Home > News > I-KHealth Analyzing Approaches to Rural & Remote First Nations Kidney Health Care

May 2018 | News

A five-year research project focusing on the impact of kidney disease in rural and remote First Nations communities in Manitoba has received $1.5 million in funding from the federal government’s Canadian Institutes of Health Research. The ‘Improving responsiveness across the continuum of kidney health care in rural and remote Manitoba First Nation communities’ (I-KHealth) project will be led by experts from Nanaandawewigamig’s (First Nations Health & Social Secretariat of Manitoba) Diabetes Integration Project (DIP), Ongomiizwin Research, Manitoba Renal Program, the University of Manitoba and the Manitoba Centre for Health Policy.

I-KHealth will deliver several studies which will review, evaluate and strategize kidney health approaches for First Nations individuals living in rural and remote areas of the province.

While one in 10 Canadians has some degree of kidney disease, for First Nations people in Manitoba that number is one in three. Manitoba has some of the highest rates of end-stage kidney disease (ESKD) across Canada which is contributing to a growing population of people requiring life-sustaining dialysis. In Manitoba, the dialysis patient population has grown by more than 35 per cent over the past eight years.



While the project’s researchers know there are a variety of reasons for the disparity – such as low socio-economic status, institutional racism and the continued effects of colonization as well as remoteness – they want to explore tangible ways to improve kidney health outcomes for First Nations people in rural and remote areas.

 “We all know the health status of Indigenous people when it comes to chronic diseases, and access to primary health care is a huge issue for isolated and remote communities,” explains co-principal investigator Caroline Chartrand.

The project has four components including mapping patient journeys for First Nations people living in rural and remote areas, assessing primary health care’s role in kidney health, evaluating and developing appropriate kidney health education and exploring alternative models of dialysis treatment delivery.

“It’s important to look at kidney health care in the context of existing systems to determine exactly what we can do better to slow or stop the devastating impact of kidney failure for First Nations communities in Manitoba,” explains co-principal investigator Dr. Josée Lavoie.

While a diagnosis of kidney disease is life-changing, a diagnosis in an earlier stage of chronic kidney disease (CKD) can lead to interventions that help manage the disease and reduce the possibility of progressing to later stages and the need for dialysis.

“There is a lot we can do to manage kidney health and delay dialysis when there is still a fair amount of kidney function left. What we are seeing, though, is people coming in with no prior contact with the kidney health team and significant loss of kidney function needing urgent dialysis.  At that point options are limited and the system has failed these patients,” explains co-principal investigator Dr. James Zacharias. “We know dialysis patients experience huge challenges in quality of life and some have to relocate entirely for dialysis treatment. The goal is to work alongside Indigenous patients and communities, as well as Indigenous health service providers and researchers, to find realistic and appropriate ways to address system issues and reduce the burden of kidney disease in rural and remote First Nations communities.”

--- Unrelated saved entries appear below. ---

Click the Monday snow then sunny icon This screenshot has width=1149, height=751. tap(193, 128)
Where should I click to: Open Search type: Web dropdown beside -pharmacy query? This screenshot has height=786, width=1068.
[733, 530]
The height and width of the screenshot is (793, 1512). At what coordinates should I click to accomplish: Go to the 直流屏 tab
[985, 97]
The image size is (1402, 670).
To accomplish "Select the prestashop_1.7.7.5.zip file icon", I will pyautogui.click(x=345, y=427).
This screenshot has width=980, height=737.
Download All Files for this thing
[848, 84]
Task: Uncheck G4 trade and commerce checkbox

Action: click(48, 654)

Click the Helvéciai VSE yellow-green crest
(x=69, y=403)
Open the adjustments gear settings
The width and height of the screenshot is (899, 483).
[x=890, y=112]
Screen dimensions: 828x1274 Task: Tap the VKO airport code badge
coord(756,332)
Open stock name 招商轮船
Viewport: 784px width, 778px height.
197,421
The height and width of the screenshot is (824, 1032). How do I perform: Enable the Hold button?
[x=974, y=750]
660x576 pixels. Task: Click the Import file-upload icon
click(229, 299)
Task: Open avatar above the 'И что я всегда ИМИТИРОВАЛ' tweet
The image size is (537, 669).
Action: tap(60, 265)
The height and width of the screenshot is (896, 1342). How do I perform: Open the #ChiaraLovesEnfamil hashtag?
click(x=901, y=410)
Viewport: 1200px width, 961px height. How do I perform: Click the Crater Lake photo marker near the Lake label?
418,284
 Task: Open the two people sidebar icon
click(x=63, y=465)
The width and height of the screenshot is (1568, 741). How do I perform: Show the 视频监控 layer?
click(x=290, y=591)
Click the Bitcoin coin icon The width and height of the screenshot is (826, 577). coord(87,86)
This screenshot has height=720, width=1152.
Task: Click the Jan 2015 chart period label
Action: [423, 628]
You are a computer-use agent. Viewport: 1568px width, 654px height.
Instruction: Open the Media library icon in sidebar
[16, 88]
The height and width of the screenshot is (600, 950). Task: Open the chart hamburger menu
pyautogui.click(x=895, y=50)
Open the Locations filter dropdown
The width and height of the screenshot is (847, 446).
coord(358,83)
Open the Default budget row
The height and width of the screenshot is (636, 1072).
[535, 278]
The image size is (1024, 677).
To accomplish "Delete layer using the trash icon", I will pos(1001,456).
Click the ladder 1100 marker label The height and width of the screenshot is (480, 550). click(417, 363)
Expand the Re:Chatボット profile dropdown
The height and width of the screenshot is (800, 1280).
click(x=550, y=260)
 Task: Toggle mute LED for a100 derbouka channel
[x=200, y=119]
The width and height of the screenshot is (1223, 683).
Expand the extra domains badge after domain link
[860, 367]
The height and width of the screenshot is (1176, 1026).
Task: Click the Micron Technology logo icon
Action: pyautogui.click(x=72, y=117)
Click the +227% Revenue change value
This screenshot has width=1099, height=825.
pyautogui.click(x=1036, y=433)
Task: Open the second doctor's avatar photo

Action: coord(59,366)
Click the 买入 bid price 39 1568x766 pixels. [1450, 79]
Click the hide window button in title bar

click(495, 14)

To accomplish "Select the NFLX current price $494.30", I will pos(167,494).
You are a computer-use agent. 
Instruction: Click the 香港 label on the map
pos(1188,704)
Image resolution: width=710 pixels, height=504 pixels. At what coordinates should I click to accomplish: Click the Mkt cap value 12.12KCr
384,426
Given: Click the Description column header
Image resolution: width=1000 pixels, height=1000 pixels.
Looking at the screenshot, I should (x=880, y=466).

One of IK-Health’s studies will look at what happened to patients who access health-care services with  ESKD, and who have little knowledge of their declining kidney function. Areas that will be explored include missed opportunities for prevention of ESKD, interactions with health-care systems prior to an ESKD diagnosis, as well as experiences with and access to primary health care.

DIP will lead another study that examines the journeys of patients who are diagnosed as being at low to medium risk for future kidney problems and how primary care or screening programs affect outcomes. This will include looking at the differences in availability of care and programs in various areas of the province and also discussing factors or barriers faced in accessing those resources.

“Upstream prevention efforts are key as the evidence points to the need to screen, triage and treat Indigenous people at the point of care and identify high risk clients to prevent the downstream costs of dialysis,” explains Chartrand. “Through a partnership with key specialty areas, DIP has successfully demonstrated the ability to refer clients directly to specialists bypassing the primary care system.”

The third study will evaluate existing education programs on kidney health both in communities and for kidney health clinic patients in the renal program. The study will look at how education is framed and delivered, and utilize First Nations patient knowledge to assess current resources and explore opportunities for improvement.

The last study of the project is exploring alternative models of dialysis delivery. Existing assisted peritoneal dialysis models will be evaluated and explored for feasibility to operate in rural and remote First Nations.

Another outcome of the project includes incorporating results into a Manitoba First Nations Kidney Health Strategy which will be developed in partnership with all stakeholders. The strategy will envision improved access and kidney care including proposed concrete care pathways tailored to the needs of First Nations communities that capitalize on the strengths of existing programs and services, such as Nanaandawewigamig’s DIP, Ongomiizwin Research and the Manitoba Renal Program.